What you need to do:
A) In the article on Sam Lee's new video, where was the video for The Garden Of England shot?
B) Extend the article on Sam Lee's new video, picking up after its final sentence.

____ Reading text

Sam Lee Releases New Video For Garden Of England

by | Oct 15, 2019

Sam Lee has released the official video for The Garden Of England, the first track lifted from his forthcoming third album, Old Wow, due for release on January 31, 2020 via Cooking Vinyl. Sam’s new video arrives, timely,  amidst the two-week climate actions led by Extinction Rebellion happening globally and across central London which Lee, a committed conservationist and environmentalist, is playing over a dozen shows as part of the protest. Shot using drone cameras within the spectacular Ashdown forest in Sussex amongst ancient beech trees the video is a visual feast offering up a dream-like view of the fast disappearing natural world we are trying to protect. by Bernard Butler and featuring Cocteau Twins’ Elizabeth Fraser, Old Wow follows Sam’s Mercury Music Prize nominated/Arts Foundation Award-winning debut, Ground Of Its Own, released in 2012, and 2015’s equally acclaimed The Fade in Time.

With Sam’s warm simple vocal, accompanied by a bodhran, this is a quintessential traditional folk song, with a message as old as folk itself. The Garden Of England is beautiful, and with his support for Extinction Rebellion, it is worth fighting for.

________
____ Entries provided

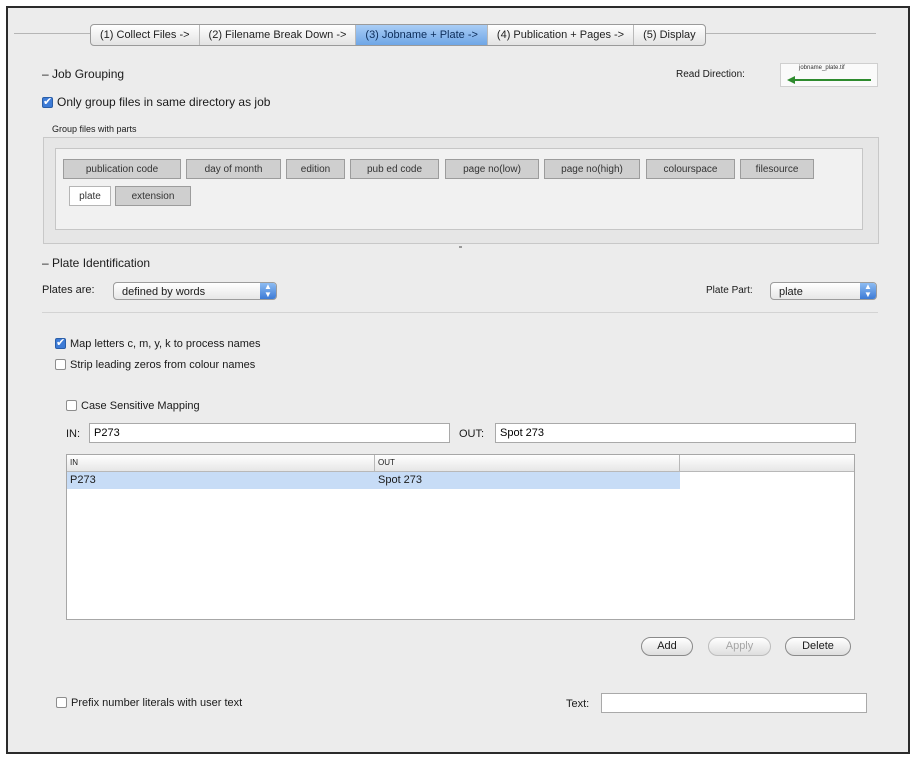 This screenshot has height=763, width=921. What do you see at coordinates (74, 434) in the screenshot?
I see `in-label: IN:` at bounding box center [74, 434].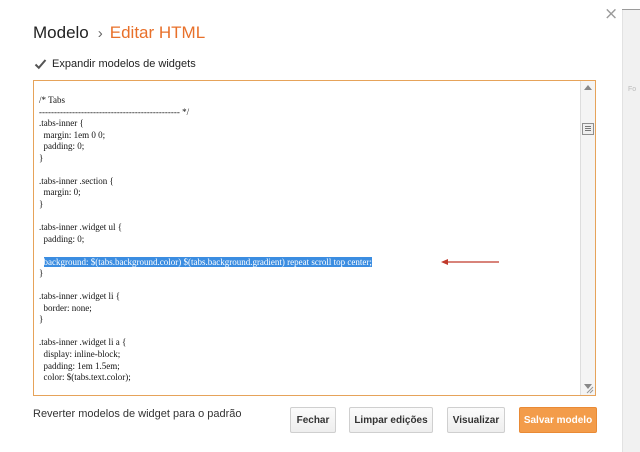 The image size is (640, 452). What do you see at coordinates (80, 354) in the screenshot?
I see `code-line: display: inline-block;` at bounding box center [80, 354].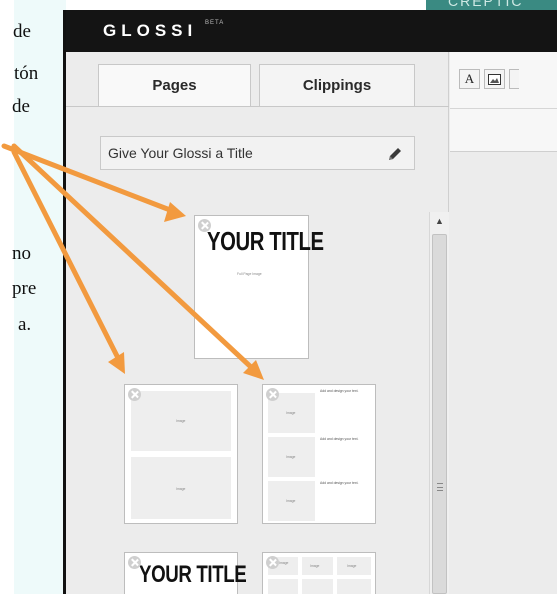  What do you see at coordinates (492, 5) in the screenshot?
I see `creptic-watermark: CREPTIC` at bounding box center [492, 5]. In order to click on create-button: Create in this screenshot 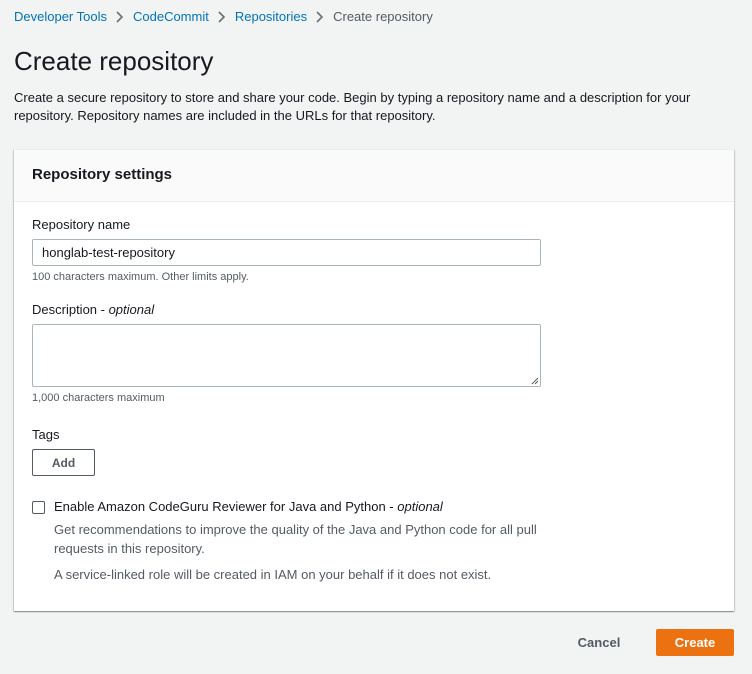, I will do `click(695, 642)`.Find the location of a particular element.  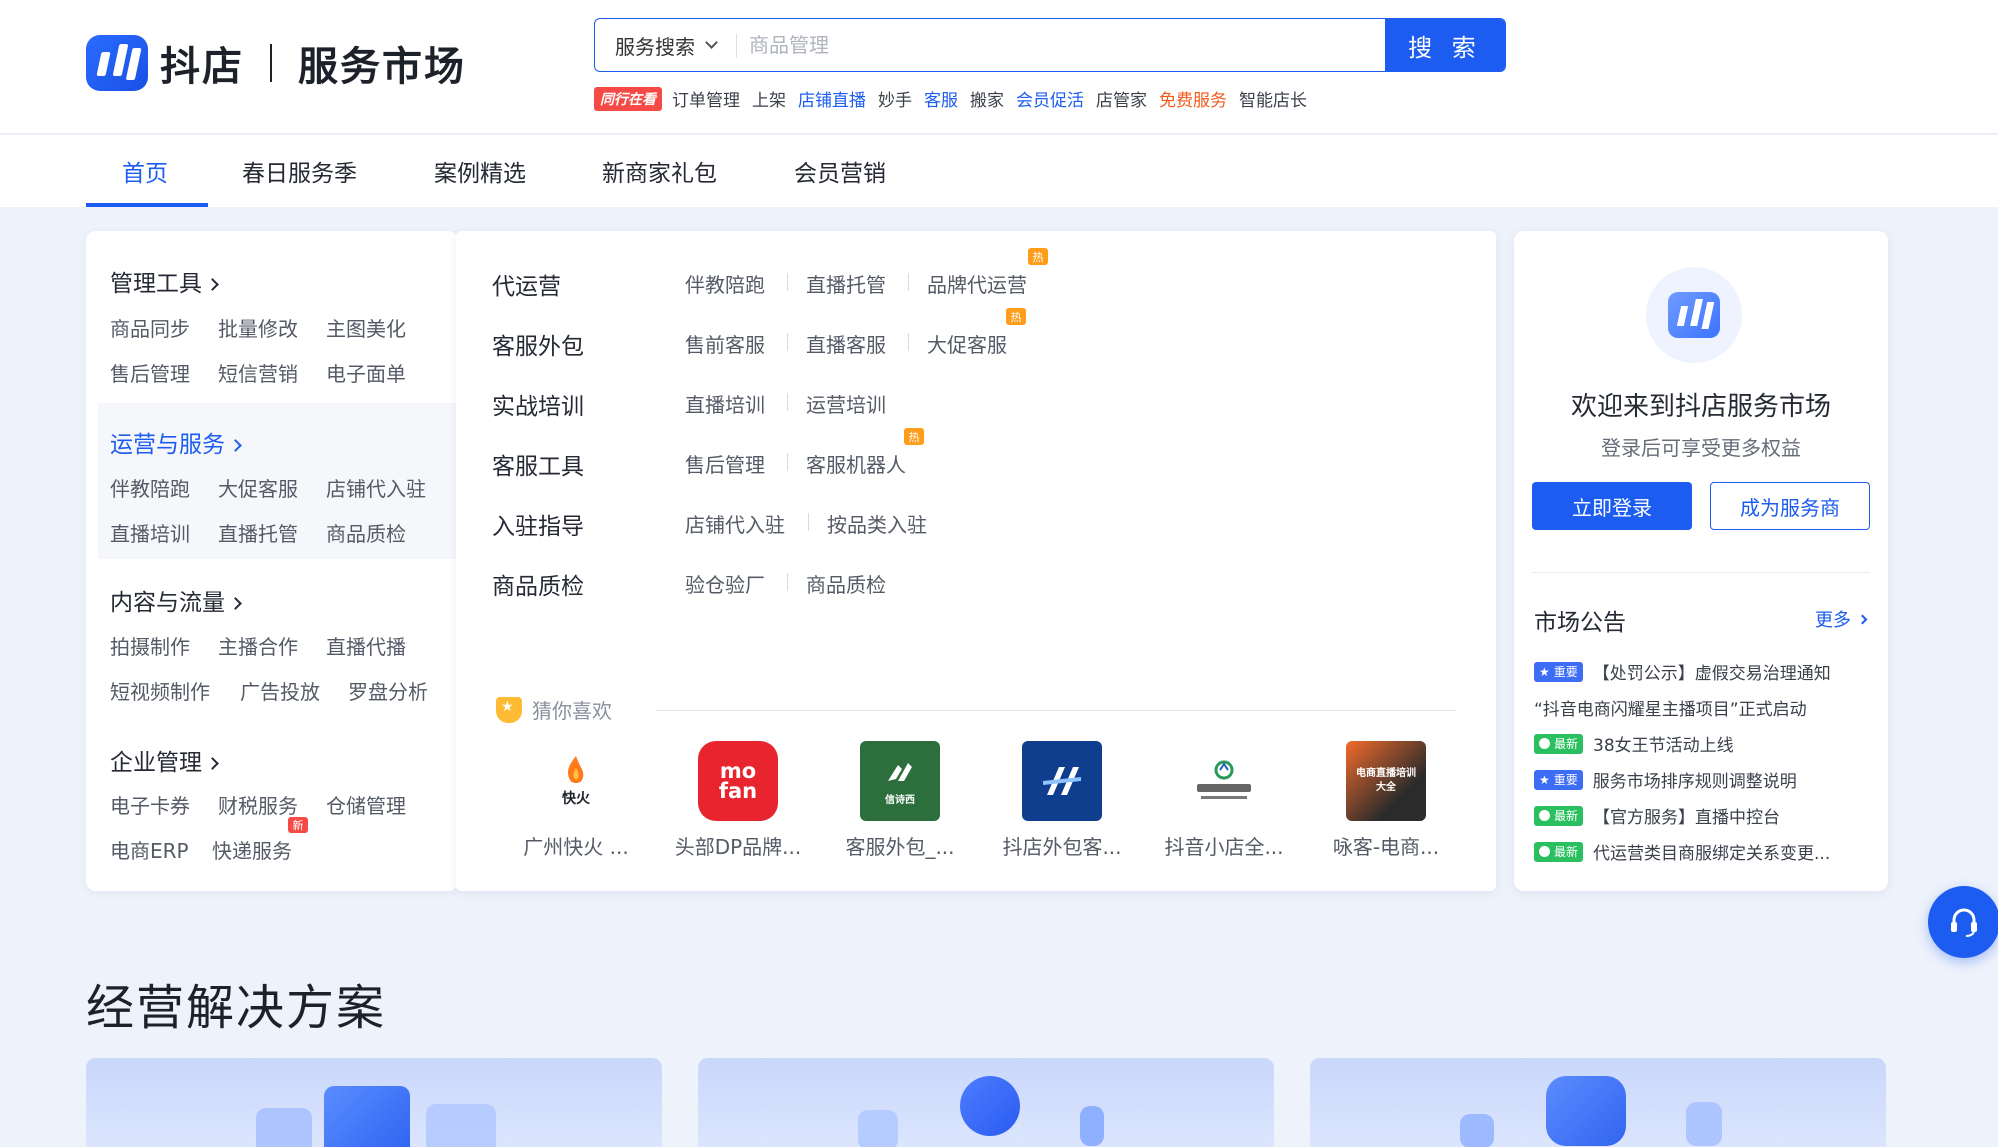

category-link: 电商ERP is located at coordinates (150, 850).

________

Responses by item number:
A) In Ashdown forest in Sussex, among ancient beech trees.

B)
The video’s aerial footage captures the Ashdown Forest’s mixed-deciduous beach woodlands and a meandering river. Alongside Sam (founder member of the Music Declares Emergency campaigning for carbon zero in the music industry, alongside Radiohead, Nitin Sawhney, The 1975 and Peggy Seeger amongst others), the video depicts some of the forest’s inhabitants, people who are, in many ways, guardians of this ancient landscape and frontline stewards of this unique ecosystem. The Garden Of England is a reworking of a traditional folk classic, The Seeds Of Love, and expresses how Sam sees folk song being entwined in our ancient role as part of and not independent of nature and also how nature and song follow similar patterns in their decline and struggle for survival.

To Sam, a committed environmentalist, as well as highly acclaimed singer, folk song is a means of expressing our devotion to, and love for the land. Says Lee; “I wanted to portray myself and others as being part of the landscape; naturally embedded in it. To give a sense of what the Garden of England could look like as a truly integrated garden and wilderness, a re-enchantment of that world. I also wanted to suggest that idea of us as guardians of the natural world, and how songs have been our hymns in that process”.

Lee plays a unique role in the British music scene. He is a multi-award-winning singer, a committed folk song collector and a successful live promoter helping to reinvigorate UK folk music. Recorded at RAK Studios and Studio 355 with Bernard Butler’s (Suede, MacAlmont & Butler) production, Old Wow pushes Sam’s music into further remarkable territory. Butler’s electric guitar playing marks the first time it has ever appeared in Lee’s music, whilst Elizabeth Fraser’s spine-tingling vocals join other appearances from Cosmo Sheldrake, spoken-word poet Dizraeli and The Gloaming’s Caoimhin O Raghallaigh. Old Wow is devoted to the natural world in the age of climate crisis; a commitment that has long since dominated Sam’s principles.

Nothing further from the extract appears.